Why access to Aduhelm won’t improve health equity

As soon as the FDA approved Biogen’s Alzheimer’s drug Aduhelm in June 2021 against the advice of their advisory committee, experts have wondered whether Medicare would cover it. The Centers for Medicare and Medicaid Services (CMS) determines Medicare coverage for drugs based on whether the drug is “reasonable and necessary for diagnosis or treatment.” While CMS rarely puts restrictions on drugs approved by the FDA, the questionable effectiveness of the drug made the agency reconsider. In clinical trials, Aduhelm did not significantly reduce Alzheimer’s symptoms and caused brain swelling and bleeding in 40% of participants.

Earlier this month, CMS proposed to restrict coverage for Aduhelm to only Medicare beneficiaries taking part in clinical trials approved by CMS. Some scientists and advocates applauded CMS’ decision to demand more evidence before putting millions of seniors at risk from this drug. But not everyone was happy.

Biogen, the makers of Aduhelm, claimed the CMS decision would “exacerbate health inequity in dementia care.” And the Alzheimer’s Association, a patient organization that receives funding from Biogen, called the decision “shocking discrimination against everyone with Alzheimer’s disease, especially those who are already disproportionately impacted by this fatal disease, including women, Blacks and Hispanics.”

It’s true that Black and Hispanic/Latinx people are more likely than whites to develop Alzheimer’s Disease and are less likely to be enrolled in clinical trials. But is that a sufficient justification to cover Aduhelm for all Medicare beneficiaries? Or is their concern for health equity a tactic to advance the interests of pharma? Here’s why their argument doesn’t hold water…

First, we don’t know if Aduhelm actually works to reduce Alzheimer’s symptoms or progression. The approval was based on Aduhelm’s removal of amyloid plaques in the brain, which is a surrogate marker, not a clinically meaningful outcome. Restricting access to an unproven and potentially harmful drug is not discrimination, it’s good policy.

Also, experts have pointed out that Biogen did not recruit enough people of color in their Aduhelm trials to match the levels of Alzheimer’s seen these racial/ethnic groups. Biogen’s EMERGE trial only had 11 Black patients and 67 Hispanic/Latinx patients — about 5% of the trial participants. If Biogen and the Alzheimer’s Association are so concerned with making Aduhelm accessible to people of color, why did they include so few of these participants in their Phase 3 trials? 

“If this trial didn’t even have communities of color, then the findings aren’t even generalizable to us,” said Dr. Joyce Balls-Berry, associate professor of neurology at Washington University School of Medicine, in STAT News.

Dr. Jonathan Jackson, executive director of Mass General Hospital’s Community Access Recruitment and Engagement Research Center, concurred. “Where was concern when I and others asked for enriched and diverse sampling during years of clinical trials so we’d know if Aduhelm worked in ‘women, Blacks, and Hispanics?'” he wrote on Twitter.

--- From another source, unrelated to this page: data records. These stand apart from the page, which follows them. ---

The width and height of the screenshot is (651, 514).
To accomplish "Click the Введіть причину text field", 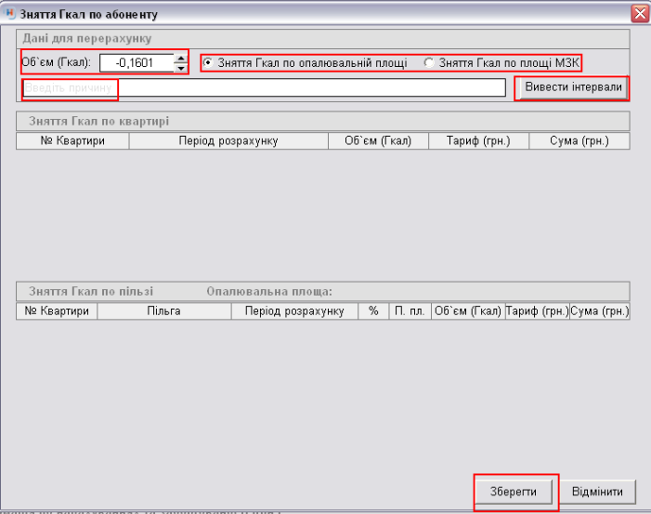I will click(260, 87).
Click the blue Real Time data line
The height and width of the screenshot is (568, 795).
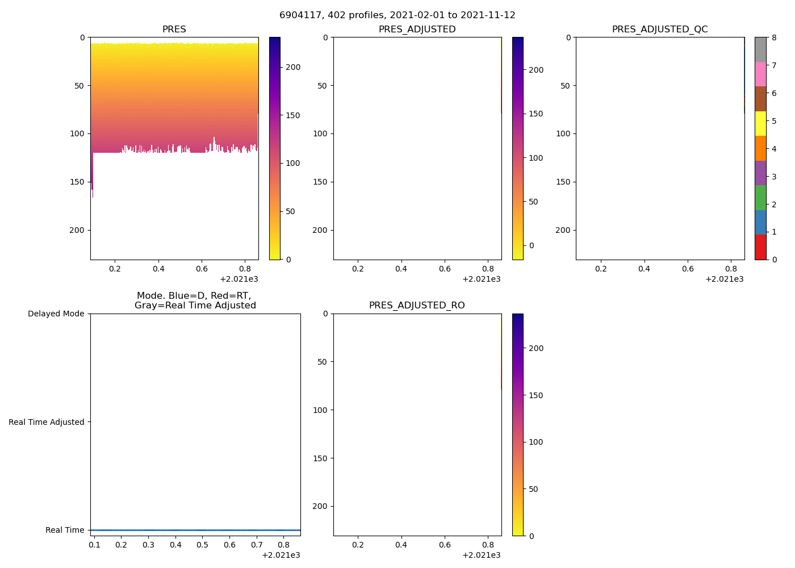click(195, 530)
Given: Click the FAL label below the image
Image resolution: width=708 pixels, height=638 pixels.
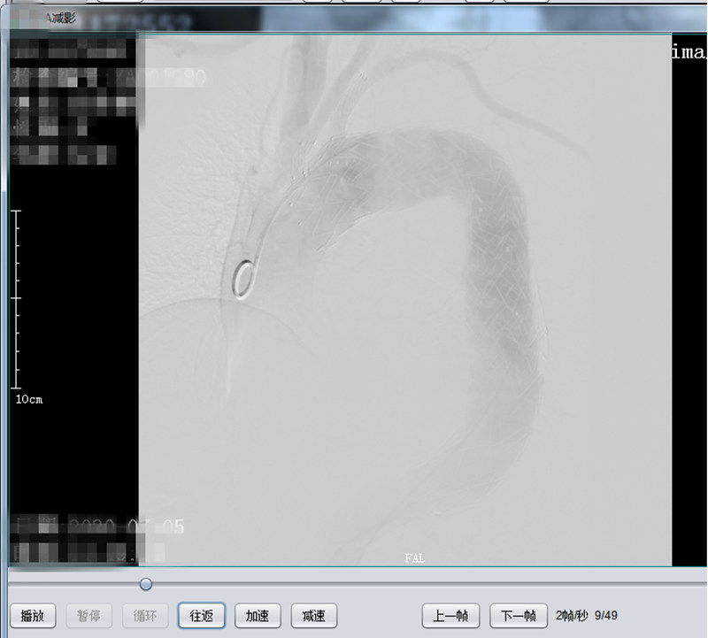Looking at the screenshot, I should point(414,558).
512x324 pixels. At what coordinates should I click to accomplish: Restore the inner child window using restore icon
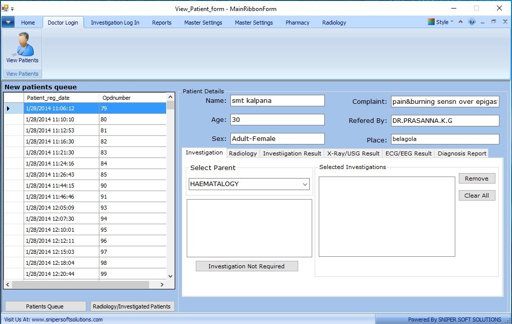click(493, 22)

While it’s important to point out racial disparities in the incidence of Alzheimer’s Disease, putting so much emphasis on access to Aduhelm ignores the root causes of these disparities, such as access to primary care, clinical trials, and disparities in underlying health issues linked to Alzheimer’s.

“It sounds a little performative and I don’t hear any action behind the real issues of inequity in Alzheimer’s management,” said Dr. Sharon Brangman, distinguished service professor of geriatrics medicine at SUNY Upstate Medical University, in STAT News.

Performative activism refers to actions that are taken to increase one’s social capital rather than because they actually believe in the cause. In this case, Biogen and the Alzheimer’s Association appear to be invoking the concept of discrimination to achieve their financial goals and make themselves appear conscientious at the same time. This is a blatant example of pharma and pharma-funded organizations co-opting the language of health equity to argue for their own interests.

Jackson put it best in his on-point Twitter thread: “This is performative allyship, plain and simple. This is the type of language that belies racism and discrimination in 2022: a tempting misdirect, commodified language, a passionate plea on behalf of ‘the voiceless,’ despite the routine silencing of those very individuals.”

As Biogen and other pharma-funded organizations push back against CMS’ Aduhelm decision, it’s essential to take a critical look at their arguments and motivations. The CMS comment period is going to be a battle; with billions of dollars on the line, Biogen will not give up without a fight. But neither will the advocates who are demanding more evidence on this drug before Medicare covers it.